Catholic teaching proclaims the dignity of workers, a dignity that should be honored with dignifying work, good conditions, a living wage, and the right to form unions. While the pandemic has led us to abuse often already overworked and underpaid essential workers, it has also breathed some life into unions. Also during the pandemic, some non-essential workers have been in the economic position to take a more balanced, and hopefully enduring, approach to work.
So back to today’s scripture. I’m not sure I can do much to reconcile St. Paul’s perspective on slavery to modern Catholic teaching except to note that he asks, even if unrealistically, that the enslaved man he returns to his enslaver be treated as a brother. It’s unclear whether he’s asking for the man’s freedom.
And what about Jesus? What precisely is he asking of us today when he says that in order to be his disciples, we need to hate our family and ourselves, carry our cross and follow him, consider whether we really have what it takes to persist, and renounce all our possessions? Is Jesus an abusive employer?
No, he’s extending a passionate invitation to us to live in the fullness of dignity and freedom. He would tell us to hate, not only our families and ourselves, but our work as well. And our possessions, including the plans, ideologies, fears, and joys we hold on to so dearly.
And by hate he means not defining ourselves by these things alone but putting them into perspective. We are first of all, most of all, God’s beloved children. We are God’s labor of love. Our Sabbath observance and tomorrow’s day off from work – for most of us – are meant to help us cultivate this perspective.
Do we have what it takes?

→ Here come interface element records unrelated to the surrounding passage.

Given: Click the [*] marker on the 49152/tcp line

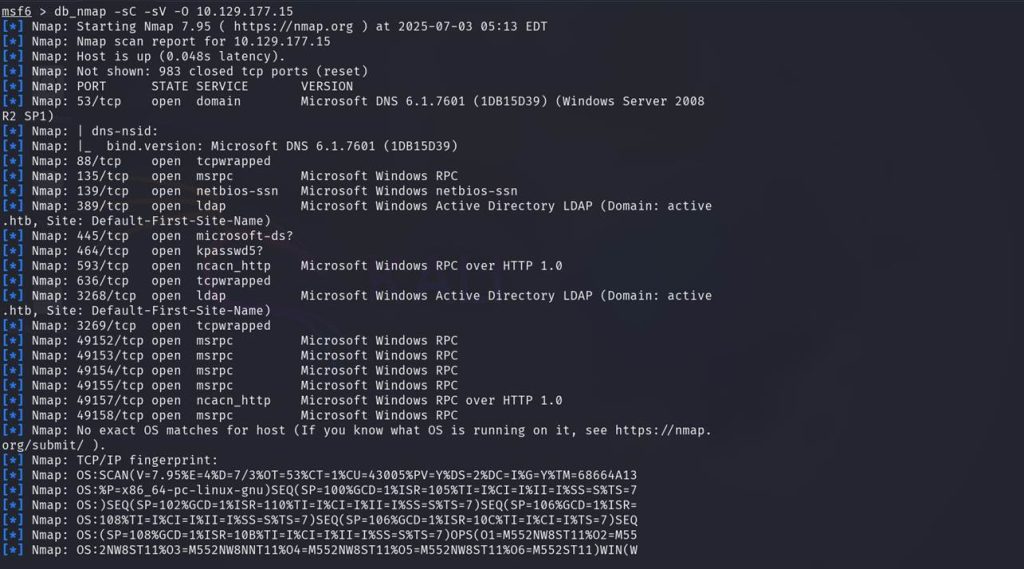Looking at the screenshot, I should click(12, 341).
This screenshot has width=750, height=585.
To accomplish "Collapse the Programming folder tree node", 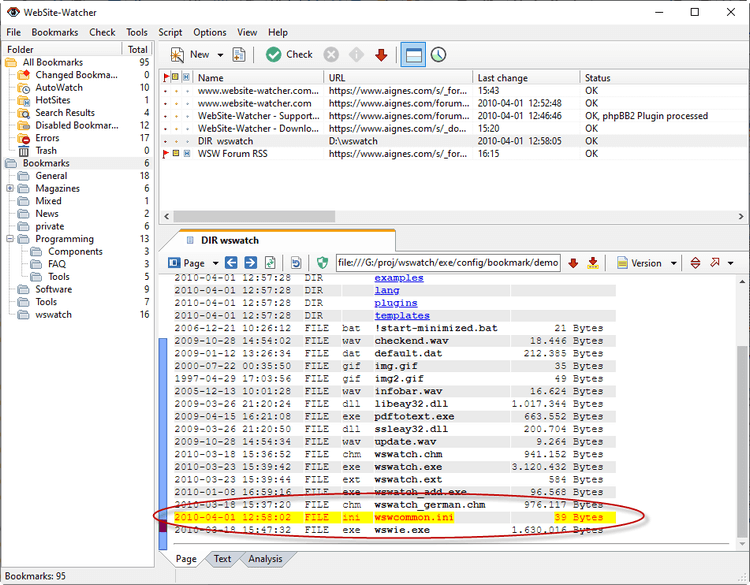I will click(10, 239).
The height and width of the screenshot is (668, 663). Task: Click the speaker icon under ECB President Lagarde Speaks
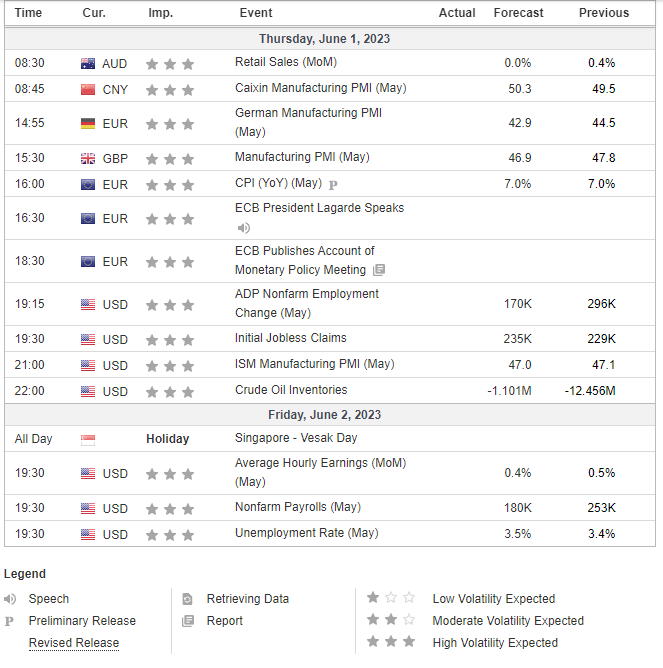pyautogui.click(x=243, y=227)
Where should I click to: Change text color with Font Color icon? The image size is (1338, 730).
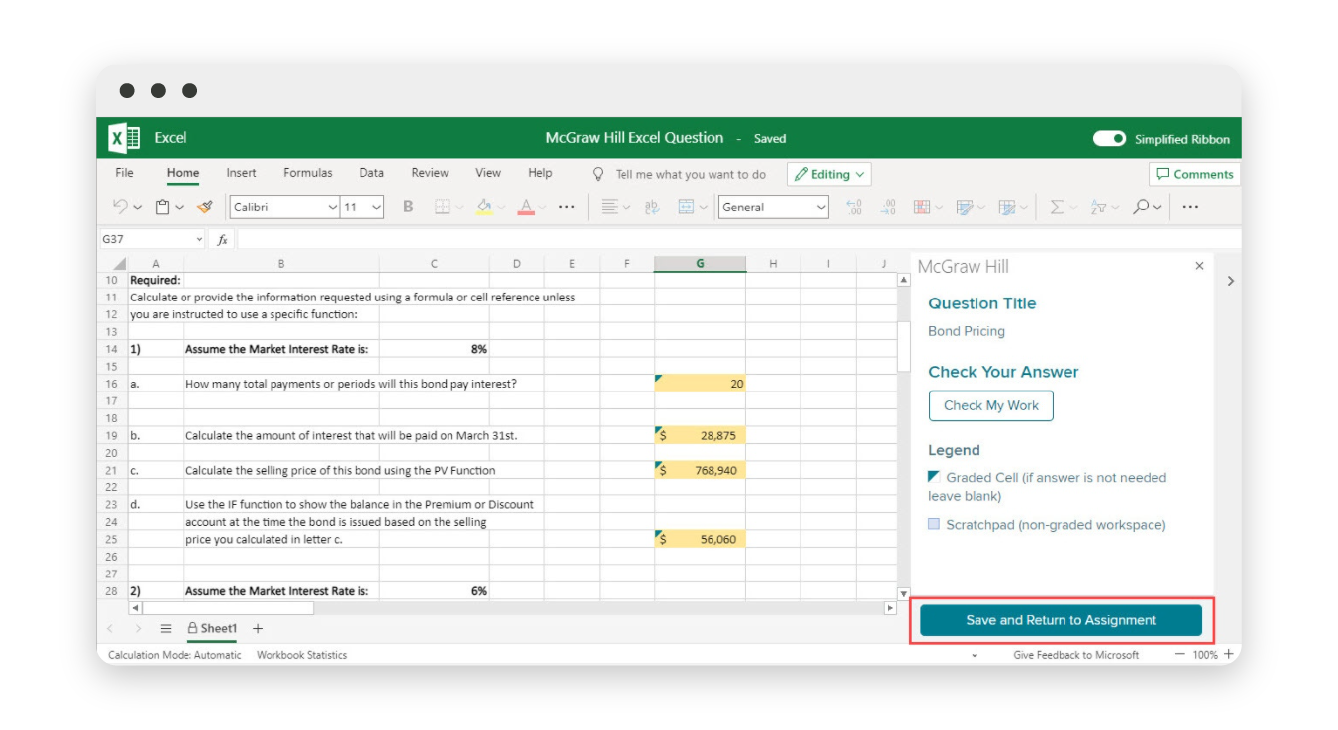click(x=525, y=207)
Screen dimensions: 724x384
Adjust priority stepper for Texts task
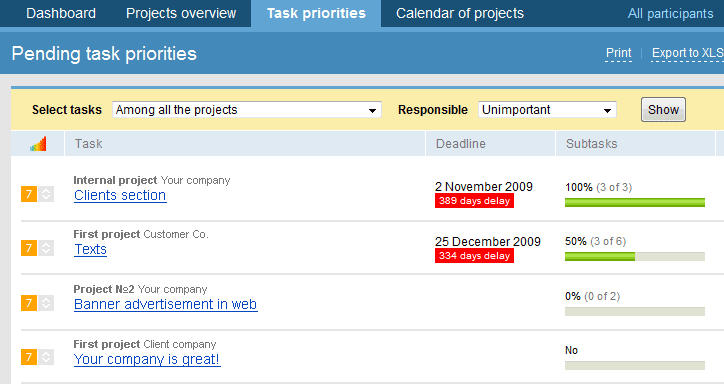46,248
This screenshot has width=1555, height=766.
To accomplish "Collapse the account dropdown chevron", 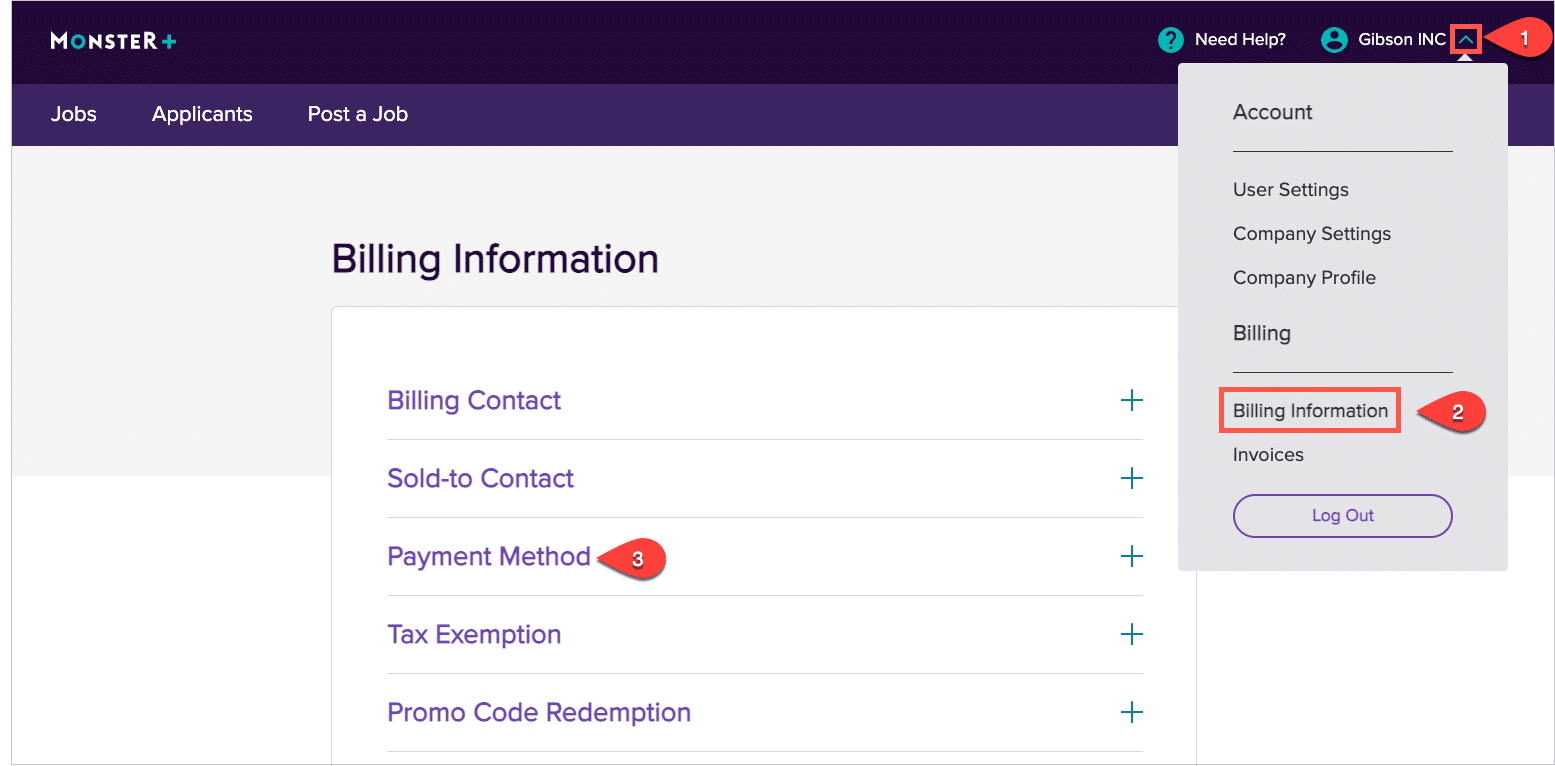I will (1465, 40).
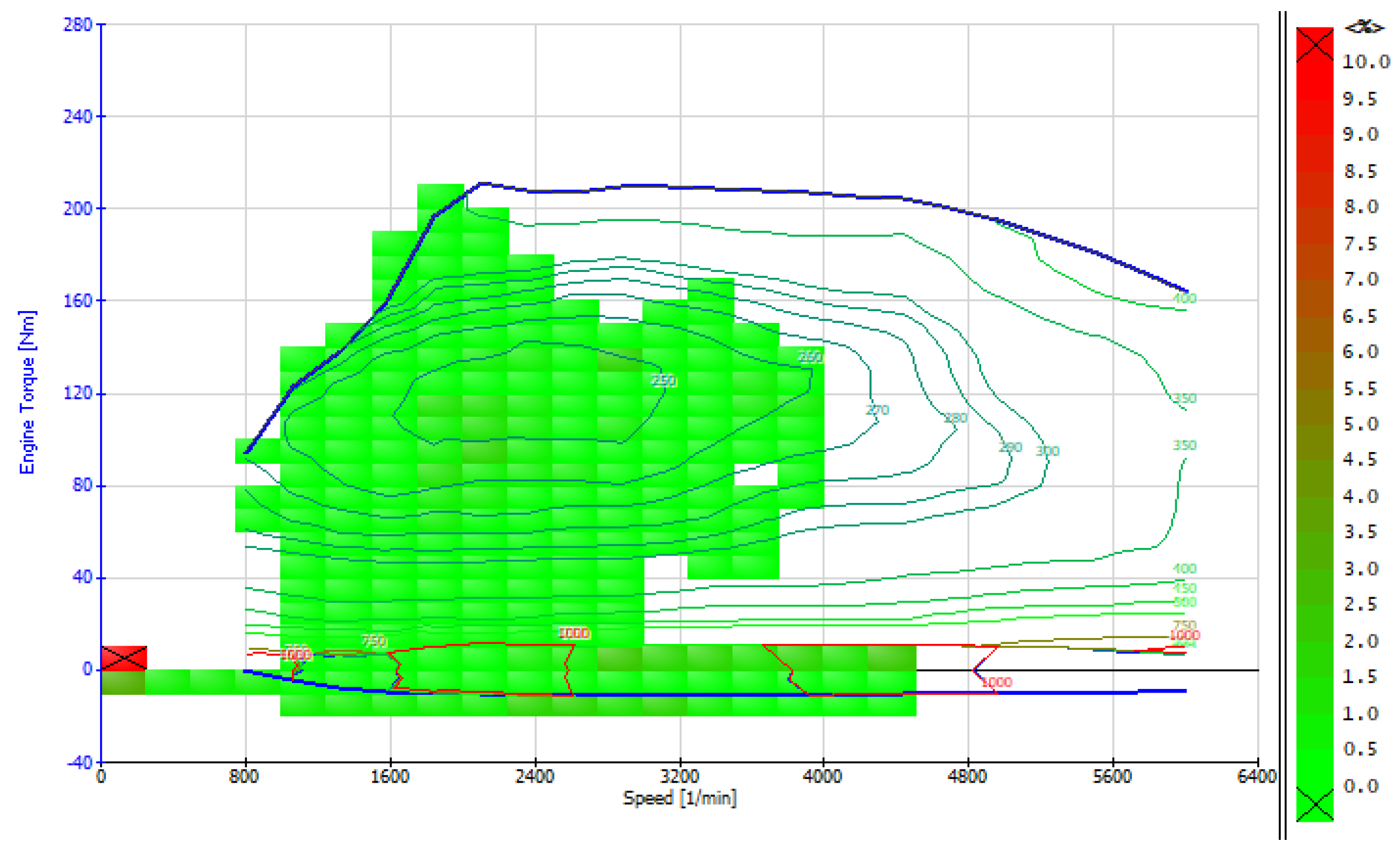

Are we willing and able to pay the cost of following Jesus, putting our relationship with him first? Probably not all at once, but by the grace of God working in us, we can make progress toward freedom.
May our Labor Day weekend celebration move us forward in acknowledging the dignity of workers, the unemployed, and those who can’t work, so that we all have the freedom not to define ourselves by our work or by anything less than the work of love Christ does in us.